• [TRY IT]:
Going through the entries below, copy out each line that contains "computer".

Stored entries:

* * *

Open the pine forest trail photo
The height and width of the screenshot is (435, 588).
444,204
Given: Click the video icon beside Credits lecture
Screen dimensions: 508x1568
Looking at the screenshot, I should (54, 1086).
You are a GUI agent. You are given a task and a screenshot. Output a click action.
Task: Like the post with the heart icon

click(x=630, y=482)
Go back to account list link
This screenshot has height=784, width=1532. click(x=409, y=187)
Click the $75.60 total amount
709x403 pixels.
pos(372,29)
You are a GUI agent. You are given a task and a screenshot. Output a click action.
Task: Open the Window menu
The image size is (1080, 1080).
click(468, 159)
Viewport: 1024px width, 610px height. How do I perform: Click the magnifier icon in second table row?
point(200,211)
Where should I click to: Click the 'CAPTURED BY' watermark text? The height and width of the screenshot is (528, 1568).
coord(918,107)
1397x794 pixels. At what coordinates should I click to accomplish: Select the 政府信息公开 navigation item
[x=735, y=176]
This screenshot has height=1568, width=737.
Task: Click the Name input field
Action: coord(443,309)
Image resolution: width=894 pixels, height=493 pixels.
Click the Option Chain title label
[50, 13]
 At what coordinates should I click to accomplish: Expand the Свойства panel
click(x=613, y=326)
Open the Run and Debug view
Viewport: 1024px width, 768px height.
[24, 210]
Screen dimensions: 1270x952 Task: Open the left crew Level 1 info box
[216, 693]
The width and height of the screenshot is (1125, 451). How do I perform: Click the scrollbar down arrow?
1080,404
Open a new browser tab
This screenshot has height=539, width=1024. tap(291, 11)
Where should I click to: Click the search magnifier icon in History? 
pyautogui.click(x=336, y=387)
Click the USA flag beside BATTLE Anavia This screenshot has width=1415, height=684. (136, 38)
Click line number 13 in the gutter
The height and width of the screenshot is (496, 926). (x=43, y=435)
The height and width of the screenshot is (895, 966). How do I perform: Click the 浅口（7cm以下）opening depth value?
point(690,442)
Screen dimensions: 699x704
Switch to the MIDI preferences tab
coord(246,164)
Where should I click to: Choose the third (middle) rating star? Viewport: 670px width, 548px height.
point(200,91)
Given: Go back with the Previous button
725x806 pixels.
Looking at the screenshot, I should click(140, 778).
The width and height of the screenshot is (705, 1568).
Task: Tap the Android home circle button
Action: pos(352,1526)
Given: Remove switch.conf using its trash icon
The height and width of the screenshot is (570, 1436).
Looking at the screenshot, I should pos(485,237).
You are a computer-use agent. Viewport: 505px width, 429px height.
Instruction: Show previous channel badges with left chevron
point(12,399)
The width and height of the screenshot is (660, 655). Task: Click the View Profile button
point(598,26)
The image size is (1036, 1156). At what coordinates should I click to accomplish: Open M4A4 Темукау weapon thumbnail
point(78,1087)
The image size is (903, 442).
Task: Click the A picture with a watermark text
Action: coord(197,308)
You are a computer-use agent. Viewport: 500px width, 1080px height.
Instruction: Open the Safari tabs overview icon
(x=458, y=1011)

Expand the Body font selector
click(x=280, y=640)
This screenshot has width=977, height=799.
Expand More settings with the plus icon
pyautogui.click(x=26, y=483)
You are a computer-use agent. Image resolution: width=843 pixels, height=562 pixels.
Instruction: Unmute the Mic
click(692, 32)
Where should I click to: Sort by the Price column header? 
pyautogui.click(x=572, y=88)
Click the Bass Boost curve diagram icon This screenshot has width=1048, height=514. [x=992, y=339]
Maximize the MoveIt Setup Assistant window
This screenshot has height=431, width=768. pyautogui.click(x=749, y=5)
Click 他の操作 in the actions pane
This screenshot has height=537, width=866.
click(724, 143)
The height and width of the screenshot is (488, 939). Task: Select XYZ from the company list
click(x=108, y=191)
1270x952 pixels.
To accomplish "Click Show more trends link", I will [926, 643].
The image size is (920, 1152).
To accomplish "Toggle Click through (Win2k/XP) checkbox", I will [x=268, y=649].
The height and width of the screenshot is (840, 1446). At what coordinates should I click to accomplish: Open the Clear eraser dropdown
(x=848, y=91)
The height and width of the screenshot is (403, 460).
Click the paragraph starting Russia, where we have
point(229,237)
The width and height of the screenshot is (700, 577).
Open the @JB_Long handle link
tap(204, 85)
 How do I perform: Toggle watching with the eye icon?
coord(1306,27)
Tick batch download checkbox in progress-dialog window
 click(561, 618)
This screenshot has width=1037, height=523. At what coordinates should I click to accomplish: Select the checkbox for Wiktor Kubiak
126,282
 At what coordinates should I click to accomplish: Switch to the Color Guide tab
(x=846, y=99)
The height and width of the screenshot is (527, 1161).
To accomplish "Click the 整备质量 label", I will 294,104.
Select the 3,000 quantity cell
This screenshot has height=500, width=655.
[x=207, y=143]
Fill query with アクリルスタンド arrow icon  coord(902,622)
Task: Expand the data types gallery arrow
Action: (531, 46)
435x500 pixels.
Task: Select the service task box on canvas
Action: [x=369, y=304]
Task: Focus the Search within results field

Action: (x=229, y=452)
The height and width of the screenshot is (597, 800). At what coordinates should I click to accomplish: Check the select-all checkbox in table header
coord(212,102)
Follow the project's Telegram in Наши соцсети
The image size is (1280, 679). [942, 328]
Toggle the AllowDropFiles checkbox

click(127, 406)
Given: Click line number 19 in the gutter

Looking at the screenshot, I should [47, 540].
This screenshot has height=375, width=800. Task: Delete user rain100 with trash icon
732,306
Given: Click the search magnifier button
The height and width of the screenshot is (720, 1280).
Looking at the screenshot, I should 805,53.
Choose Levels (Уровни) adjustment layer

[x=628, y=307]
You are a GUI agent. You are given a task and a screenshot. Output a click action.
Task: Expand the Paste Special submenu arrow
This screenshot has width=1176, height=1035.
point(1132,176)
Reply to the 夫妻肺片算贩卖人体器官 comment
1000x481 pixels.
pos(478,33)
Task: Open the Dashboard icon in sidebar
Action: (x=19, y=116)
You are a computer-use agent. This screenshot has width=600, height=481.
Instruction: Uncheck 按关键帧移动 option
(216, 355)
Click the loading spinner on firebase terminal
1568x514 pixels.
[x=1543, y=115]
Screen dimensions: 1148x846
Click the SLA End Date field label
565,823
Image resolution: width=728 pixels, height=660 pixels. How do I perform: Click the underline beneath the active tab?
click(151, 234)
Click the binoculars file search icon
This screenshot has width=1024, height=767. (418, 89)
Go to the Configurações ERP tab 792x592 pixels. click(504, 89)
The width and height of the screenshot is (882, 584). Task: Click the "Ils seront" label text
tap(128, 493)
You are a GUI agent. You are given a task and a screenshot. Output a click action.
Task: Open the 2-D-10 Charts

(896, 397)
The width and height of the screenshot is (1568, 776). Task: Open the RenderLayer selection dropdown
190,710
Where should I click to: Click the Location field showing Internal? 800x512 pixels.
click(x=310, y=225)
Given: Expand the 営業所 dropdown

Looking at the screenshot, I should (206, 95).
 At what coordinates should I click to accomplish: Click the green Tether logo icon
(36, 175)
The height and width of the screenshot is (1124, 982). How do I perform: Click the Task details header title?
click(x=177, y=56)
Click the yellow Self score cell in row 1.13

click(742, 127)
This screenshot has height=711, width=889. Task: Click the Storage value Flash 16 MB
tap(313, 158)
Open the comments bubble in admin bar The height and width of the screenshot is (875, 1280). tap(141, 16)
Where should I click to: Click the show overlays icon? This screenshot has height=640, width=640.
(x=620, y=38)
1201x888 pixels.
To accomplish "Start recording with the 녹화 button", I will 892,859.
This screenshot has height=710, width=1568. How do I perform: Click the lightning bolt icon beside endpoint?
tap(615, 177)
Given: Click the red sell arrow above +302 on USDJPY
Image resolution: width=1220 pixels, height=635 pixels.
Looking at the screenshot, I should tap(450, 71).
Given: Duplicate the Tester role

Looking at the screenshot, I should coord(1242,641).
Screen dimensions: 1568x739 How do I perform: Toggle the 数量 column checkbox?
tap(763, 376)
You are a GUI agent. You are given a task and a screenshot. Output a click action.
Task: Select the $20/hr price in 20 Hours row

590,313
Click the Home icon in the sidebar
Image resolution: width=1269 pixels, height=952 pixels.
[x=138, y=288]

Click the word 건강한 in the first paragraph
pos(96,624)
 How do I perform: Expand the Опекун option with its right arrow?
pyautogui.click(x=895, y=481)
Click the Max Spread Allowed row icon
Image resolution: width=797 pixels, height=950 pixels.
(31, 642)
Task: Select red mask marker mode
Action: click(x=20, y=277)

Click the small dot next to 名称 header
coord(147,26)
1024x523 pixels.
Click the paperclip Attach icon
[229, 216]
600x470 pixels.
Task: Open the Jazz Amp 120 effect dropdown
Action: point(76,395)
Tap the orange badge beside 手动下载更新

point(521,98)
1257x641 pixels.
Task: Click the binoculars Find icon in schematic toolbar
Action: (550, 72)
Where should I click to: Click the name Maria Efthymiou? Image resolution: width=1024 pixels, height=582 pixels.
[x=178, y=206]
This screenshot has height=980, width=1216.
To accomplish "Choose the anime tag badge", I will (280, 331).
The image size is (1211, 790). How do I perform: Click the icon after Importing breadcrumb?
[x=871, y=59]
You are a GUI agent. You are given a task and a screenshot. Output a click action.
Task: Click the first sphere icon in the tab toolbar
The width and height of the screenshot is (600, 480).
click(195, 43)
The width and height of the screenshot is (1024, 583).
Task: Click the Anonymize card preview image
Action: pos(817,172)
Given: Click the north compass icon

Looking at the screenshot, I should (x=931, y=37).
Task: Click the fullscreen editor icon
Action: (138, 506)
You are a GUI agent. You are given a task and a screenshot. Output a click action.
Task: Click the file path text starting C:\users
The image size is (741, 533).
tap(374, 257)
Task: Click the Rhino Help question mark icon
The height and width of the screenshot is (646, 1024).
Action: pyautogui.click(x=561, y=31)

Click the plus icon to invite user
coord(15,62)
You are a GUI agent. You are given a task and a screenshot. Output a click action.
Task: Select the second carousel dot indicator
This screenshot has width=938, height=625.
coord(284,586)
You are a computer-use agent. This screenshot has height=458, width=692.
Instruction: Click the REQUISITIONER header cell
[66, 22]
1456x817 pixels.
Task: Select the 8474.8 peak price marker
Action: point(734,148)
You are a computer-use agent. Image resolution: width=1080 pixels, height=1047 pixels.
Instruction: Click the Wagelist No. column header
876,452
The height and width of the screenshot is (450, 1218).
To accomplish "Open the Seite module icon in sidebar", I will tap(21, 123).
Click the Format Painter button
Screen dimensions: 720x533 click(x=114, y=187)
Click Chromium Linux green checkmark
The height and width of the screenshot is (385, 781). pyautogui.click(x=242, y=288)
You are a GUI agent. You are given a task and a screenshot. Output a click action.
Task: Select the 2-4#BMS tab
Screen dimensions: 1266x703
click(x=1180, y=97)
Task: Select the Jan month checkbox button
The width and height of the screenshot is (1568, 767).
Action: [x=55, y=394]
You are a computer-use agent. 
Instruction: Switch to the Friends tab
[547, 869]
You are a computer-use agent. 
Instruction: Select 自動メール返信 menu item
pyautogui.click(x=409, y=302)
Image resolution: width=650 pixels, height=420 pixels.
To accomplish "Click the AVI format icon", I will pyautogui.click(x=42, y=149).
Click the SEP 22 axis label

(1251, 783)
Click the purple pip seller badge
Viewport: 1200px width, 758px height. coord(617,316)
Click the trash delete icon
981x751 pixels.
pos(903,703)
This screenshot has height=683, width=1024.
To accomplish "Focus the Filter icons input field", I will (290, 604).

* * *

• [TASK RESPONSE]:
You are a computer-use agent. Viewport: 505px width, 429px height.
You are a computer-use agent. Viewport: 500px width, 1080px height.
You are a computer-use agent. Image resolution: width=843 pixels, height=562 pixels.
You are a computer-use agent. This screenshot has width=600, height=481.
You are a computer-use agent. This screenshot has height=458, width=692.
You are a computer-use agent. Image resolution: width=1080 pixels, height=1047 pixels.
You are a computer-use agent. 
You are a computer-use agent. 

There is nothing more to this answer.